2. (ii) $Y_{0,\omega}$ can be viewed as the steady-state waiting time in an M/G/1 queue with generic service time $Z^+$ and arrival rate $\psi(\omega)$ , so with load $\rho \,:\!=\, {\mathbb E}Z^+/{\mathbb E}Z^-$ . Hence, we can use a standard result for the waiting-time tail in the M/G/1 queue, in which the residual service time $Z^{+,{\rm res}}$ is subexponential:

   \begin{equation*} {\mathbb P}(Y_{0,\omega} >u) \sim \frac{\rho}{1-\rho} {\mathbb P}(Z^{+,{\rm res}}>u). \end{equation*}
   This result holds equivalently for the ruin probability in the dual Cramér–Lundberg model, see, e.g., [Reference Asmussen and Albrecher7, Theorem X.2.1], and hence we conclude that
   \begin{align*} \tilde{p}(u) = {\mathbb P}(Y_{0,\omega} >u) & \sim \frac{{\mathbb E} Z^+}{{\mathbb E}Z^- - {\mathbb E} Z^+} {\mathbb P}(Z^{+,{\rm res}} >u) \\ & = \frac{1}{{\mathbb E}Z^- - {\mathbb E}Z^+} \int_u^{\infty} {\mathbb P}(Z^+ >y)\, {\rm d} y \\ & = \frac{\omega}{r - \lambda {\mathbb E}B} \int_u^{\infty} \frac{\lambda}{\omega}\, {\mathbb P}(B>y)\, {\rm d} y . \end{align*}
   Here, the last equality follows using ${\mathbb E}Z^- = 1/\psi(\omega)$ and (cf. (3.4)) ${\mathbb E}Z^+ = 1/\psi(\omega) - \varphi'(0)/\omega$ with $\varphi'(0) = r-\lambda {\mathbb E}B >0$ , and applying (4.5).
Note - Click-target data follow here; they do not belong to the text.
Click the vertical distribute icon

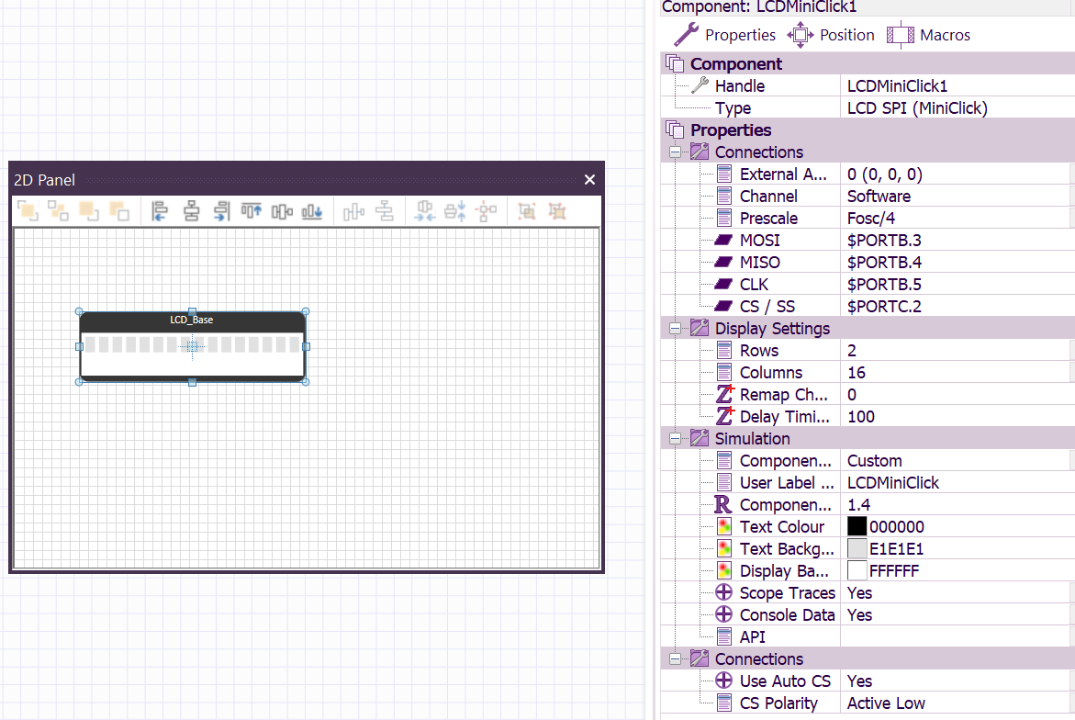coord(385,211)
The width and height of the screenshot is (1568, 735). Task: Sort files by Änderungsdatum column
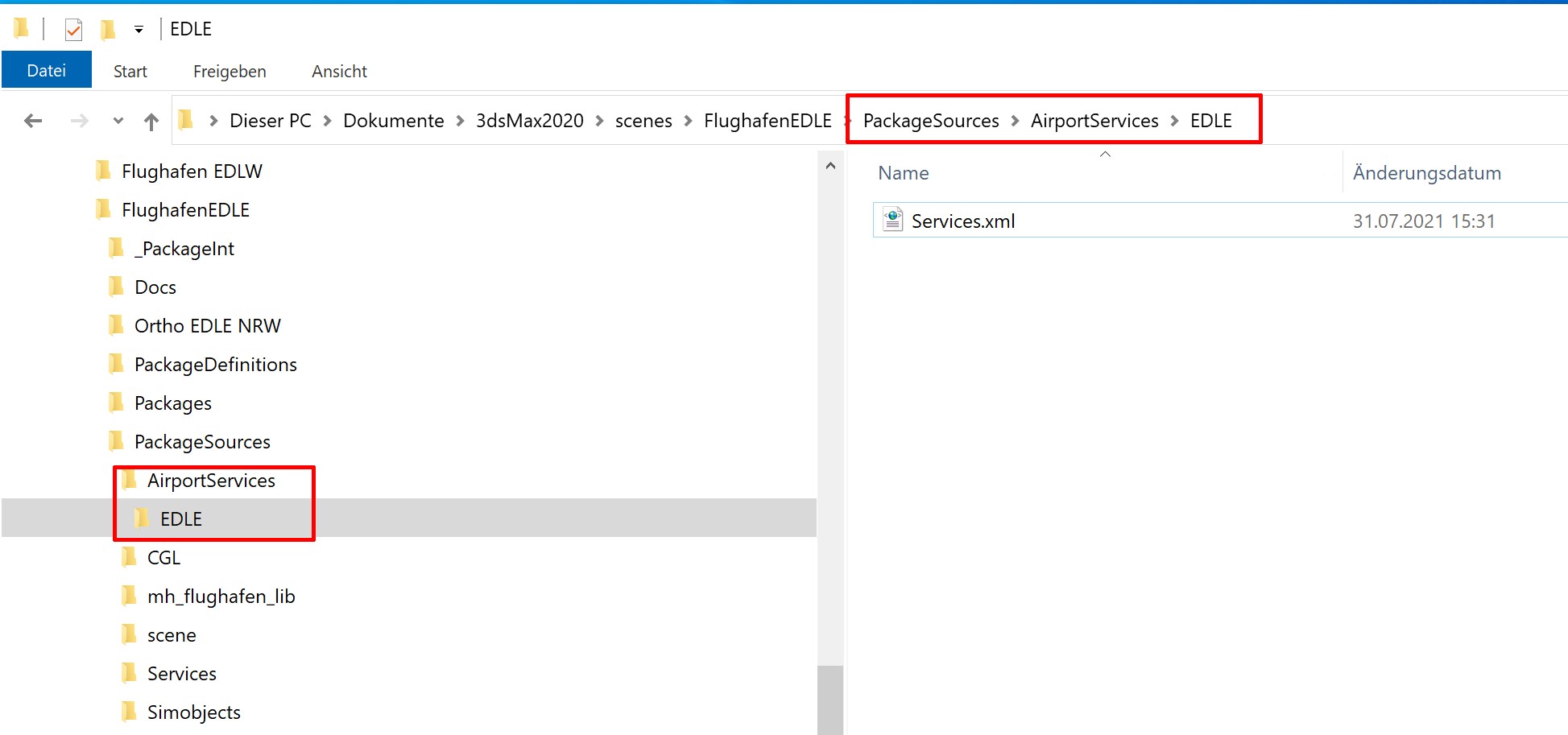(x=1426, y=173)
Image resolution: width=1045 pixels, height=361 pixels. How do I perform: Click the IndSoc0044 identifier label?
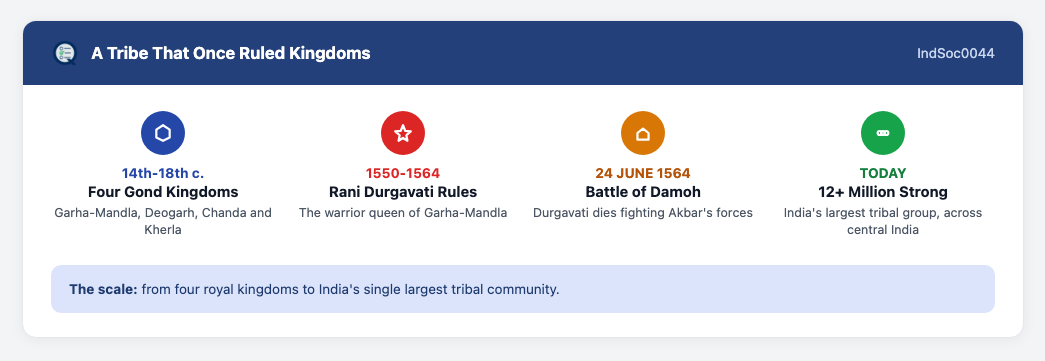tap(956, 53)
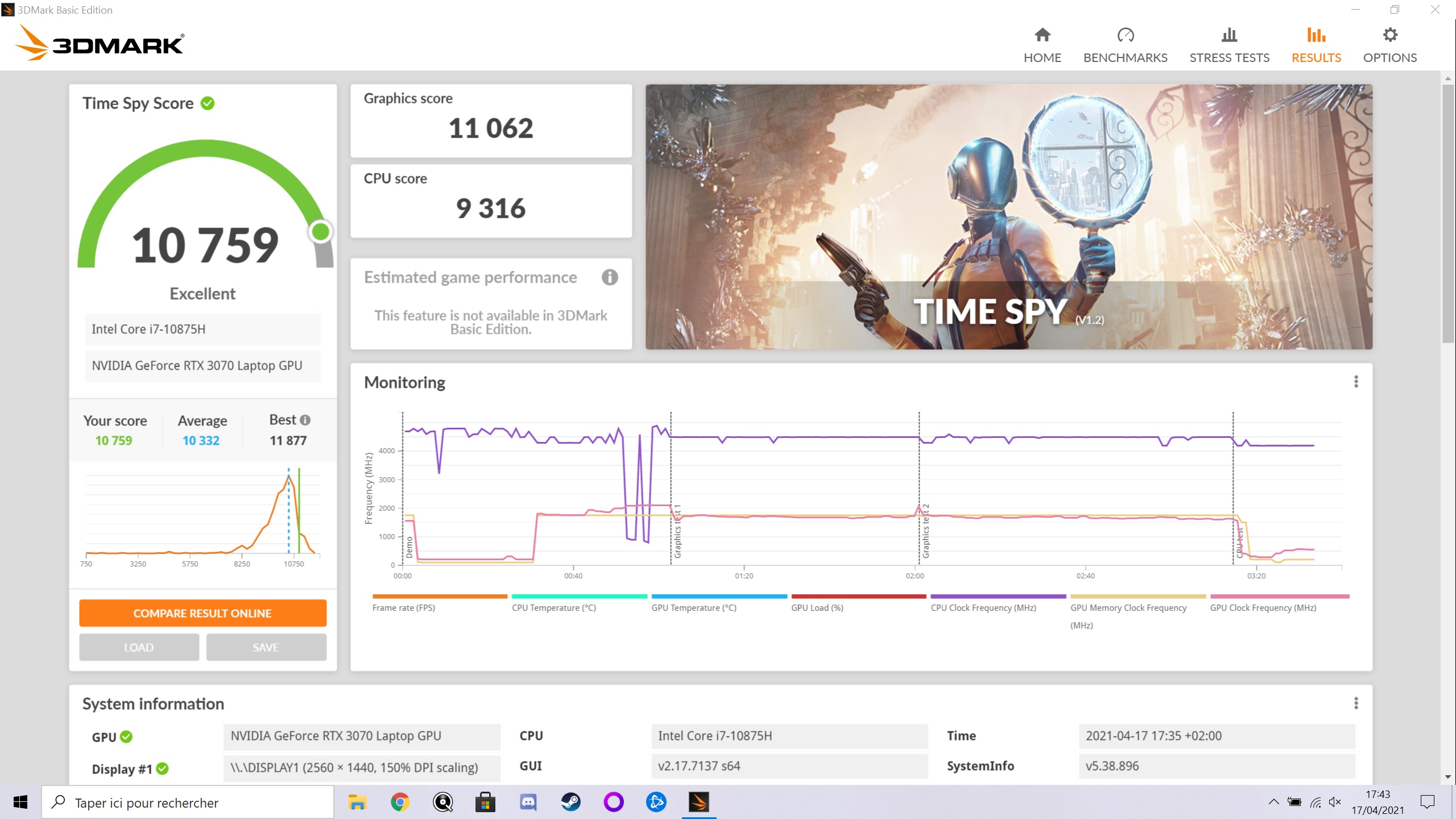The image size is (1456, 819).
Task: Open STRESS TESTS section icon
Action: click(1228, 34)
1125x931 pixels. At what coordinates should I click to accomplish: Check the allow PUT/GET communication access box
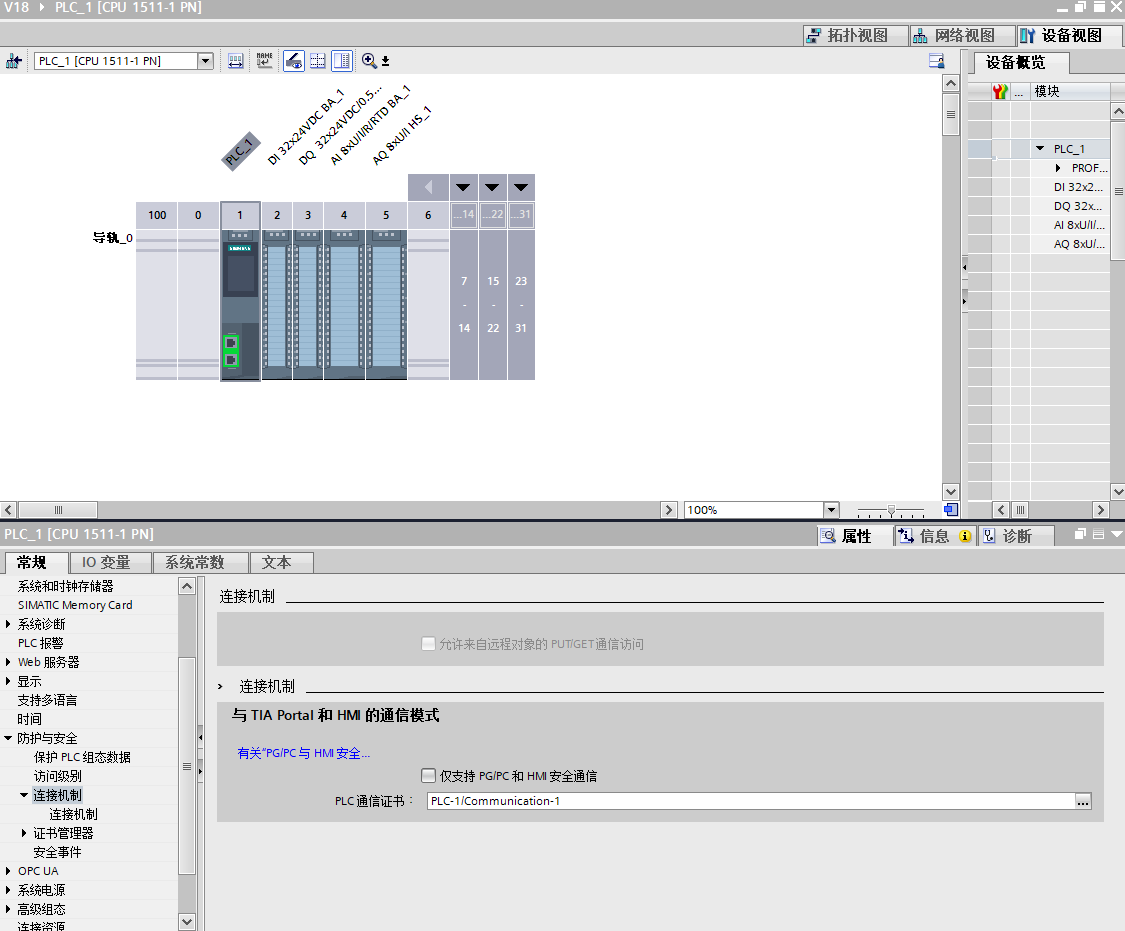pos(429,644)
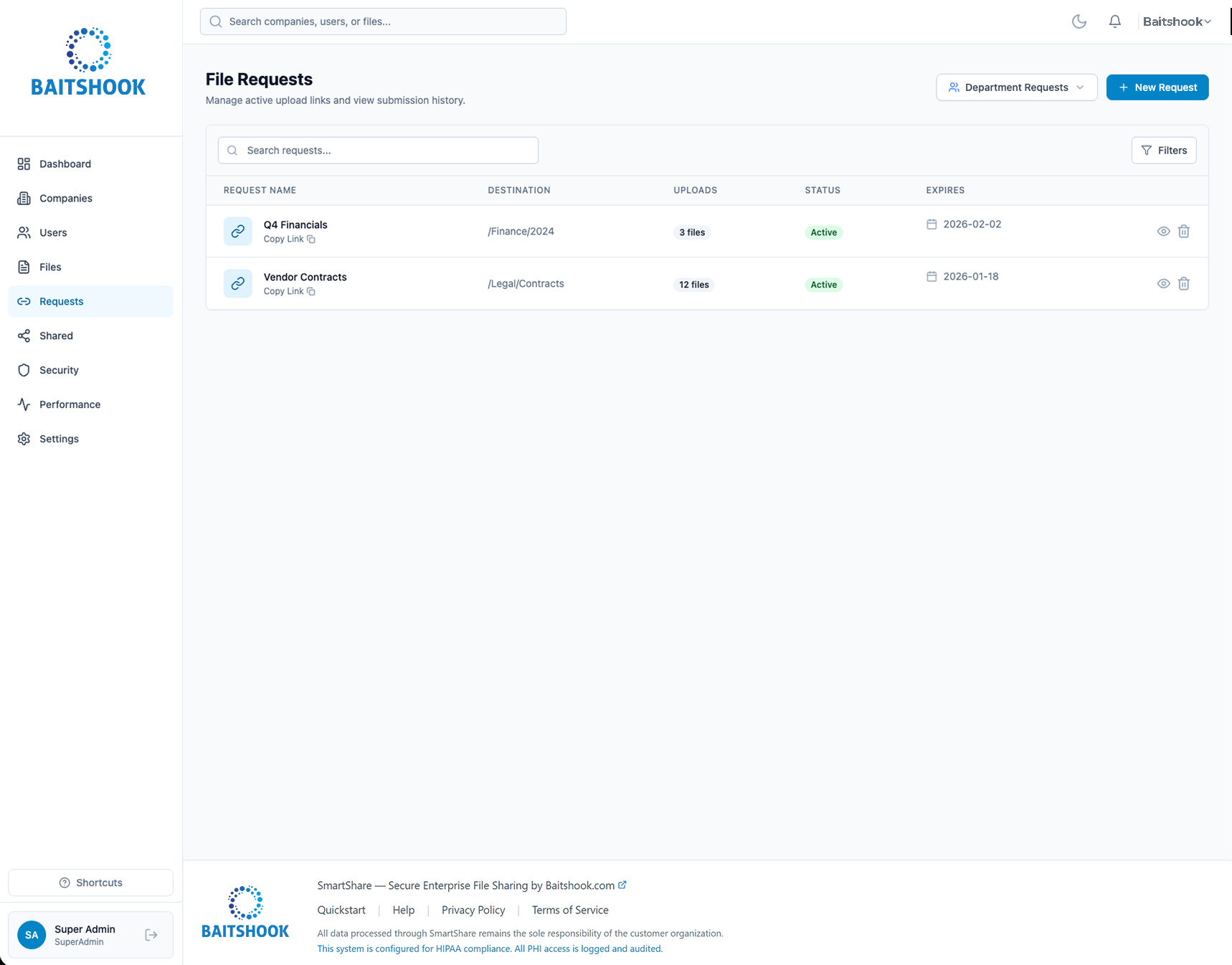Create a New Request
The width and height of the screenshot is (1232, 965).
click(x=1157, y=87)
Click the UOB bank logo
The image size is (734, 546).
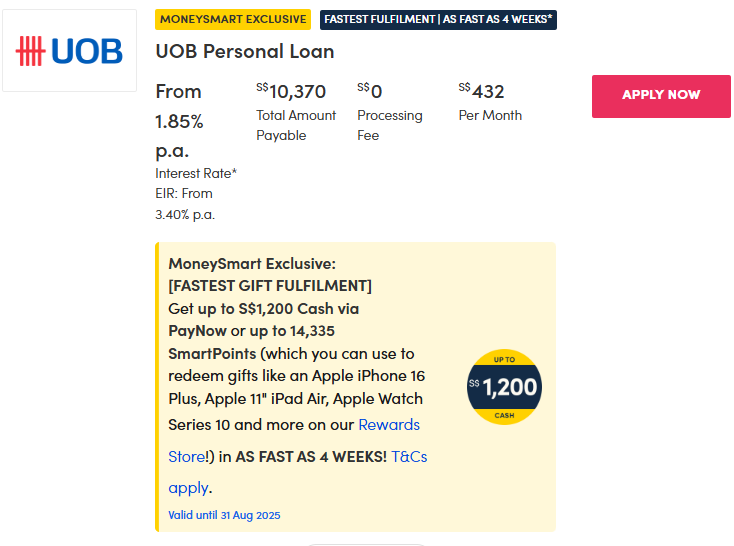point(69,51)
Combining (i) and (ii) yields the main result of this subsection.

Proposition 4.2. Assume $B\in {\mathscr S}^\star$ . As $u\to\infty$ ,

\begin{equation*} \tilde{p}(u) \sim \frac{\lambda {\mathbb E}B}{r - \lambda {\mathbb E}B} {\mathbb P}(B^{{\rm res}} >u) . \end{equation*}

Notice, looking at the statement in (ii) above regarding the tail behavior in an M/G/1 queue, that $\tilde p(u)$ has the exact same tail asymptotics as p(u). In particular, the asymptotics of $\tilde p(u)$ do not depend on the inspection rate $\omega$ . This may look surprising at first sight, but realize that for $B\in {\mathscr S}^\star$ there is the intuition that ‘a single big jump’ is responsible (with overwhelming probability as $u\to\infty$ ) for exceeding a high level. This suggests that when ruin occurs, it is highly likely that the capital is still below zero at the next inspection moment.